_What to do_.
In the entries below, switch "sidebar" to "side panel" and write the lines out again with nothing else changed. Leave the pictures out.
____
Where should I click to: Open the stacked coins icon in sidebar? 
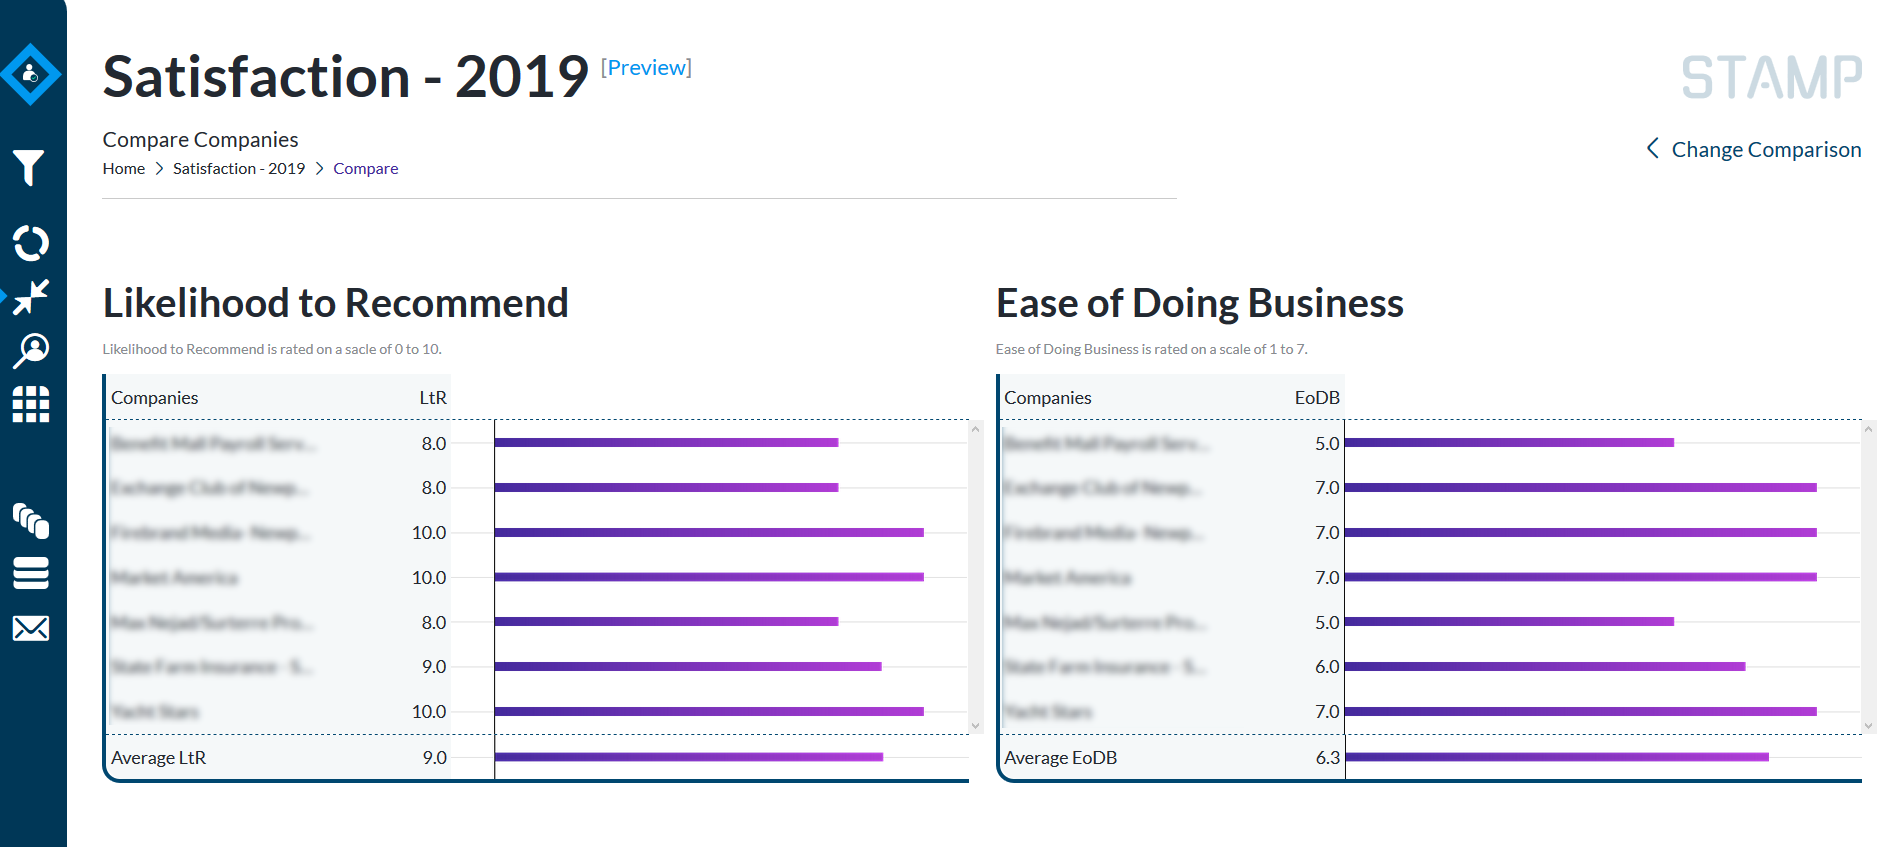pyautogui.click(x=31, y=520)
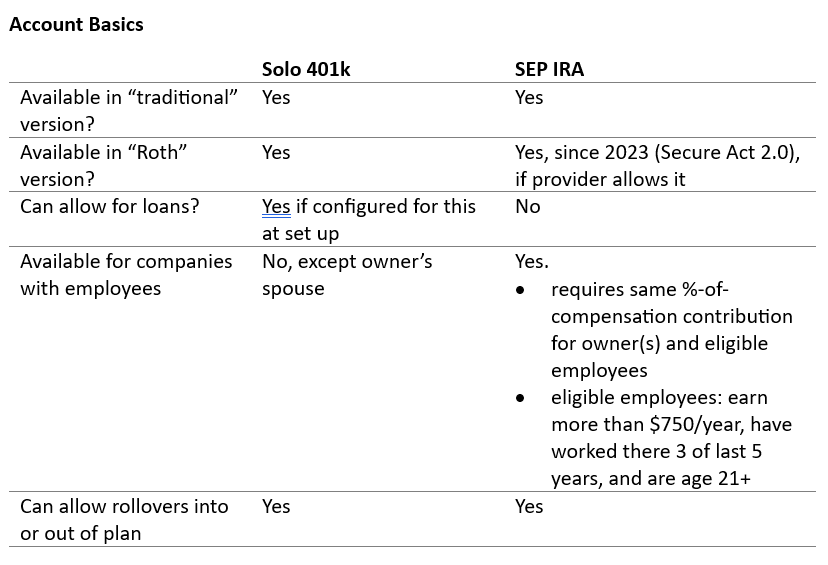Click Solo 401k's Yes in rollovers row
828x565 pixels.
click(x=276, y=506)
____
_Answer for the task_.
Where should I click to: Open the stacked coins icon in side panel? 
pyautogui.click(x=31, y=520)
Click Solo 401k's Yes in rollovers row
828x565 pixels.
click(x=276, y=506)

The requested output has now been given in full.